Arena's Diet Drug -- Yea or Nay?
In their analysis ahead of the meeting, FDA reviewers raised concerns about cancerous breast tumors, although this was only seen when lorcaserin was tested in rats, not humans. Also of concern were other side effects, such as heart-valve disease, psychiatric and memory problems. In addition to its safety, the drug's effectiveness was also questioned, as it failed to meet one of the agency's efficacy benchmarks for weight loss while meeting a second criteria for effectiveness only "by a slim margin."
While Arena's rival Vivus (VVUS) has already faced the panel and got a "no" vote for its obesity treatment Qnexa, Arena's lorcaserin is seen as the safer of the three recent diet drugs. Orexigen (OREX) is the third. Proponents of lorcaserin say it hasn't demonstrated serious side effects. In fact, after two years of safety data, patients are free from any additional cardiovascular problems, and nearly half of the patients in a study achieved at least 5% weight loss after a year.
But complicating matters further for Arena was the panel's mixed vote on Wednesday regarding Abbott's (ABT) already approved weight-loss pill Meridia. The advisory panel urged tougher action against the controversial drug but split over whether to call for a ban.

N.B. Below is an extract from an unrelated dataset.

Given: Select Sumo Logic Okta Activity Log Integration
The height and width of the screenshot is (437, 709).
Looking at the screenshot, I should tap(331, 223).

European regulators have already pulled Meridia from the market.
More Tests Needed for Alkermes Vivitrol Opioid?
Alkermes shares first fell when regulators released their analysis ahead of the panel meeting, but then recovered even as it seemed the panel might ask for another test before voting in favor of expanding the indication of alcoholism drug Vivitrol to treat opiate addiction. Trading in Alkermes shares has been halted Thursday morning.
Vivitrol helped prevent relapse in patients addicted to heroin and painkillers who were trying to stop using drugs in a Russian study, FDA reviewers said. Moreover, there were no major new safety issues. But they questioned whether the small, single study with perhaps a different target population than in the U.S. was sufficient to clear the drug for this use. The agency is scheduled to decide on the supplemental new drug application by Oct. 12.
As for AstraZeneca's ticagrelor, or Brilinta, the company announced the FDA has extended the time to complete its review of the experimental blood thinner by three months to Dec. 16. In July, FDA advisory committee members voted 7 to 1 to recommend the approval of Brilinta in patients with acute coronary syndrome, or blocked arteries.
Brilinta is seen as a potential blockbuster drug for AstraZeneca. The blood thinner market is currently dominated by Plavix from Sanofi-Aventis (SNY) and Bristol-Myers Squibb (BMY). Plavix has total sales of $9.8 billion globally. An international study conducted by AstraZeneca showed that patients taking Brilinta versus Plavix were less likely to experience various heart-related problems.
Oddly enough, however, U.S. patients studied were more likely to report heart problems while taking Brilinta. Brilinta might also eliminate the need for genetic testing. It's currently under regulatory review in the European Union, Canada, and Brazil.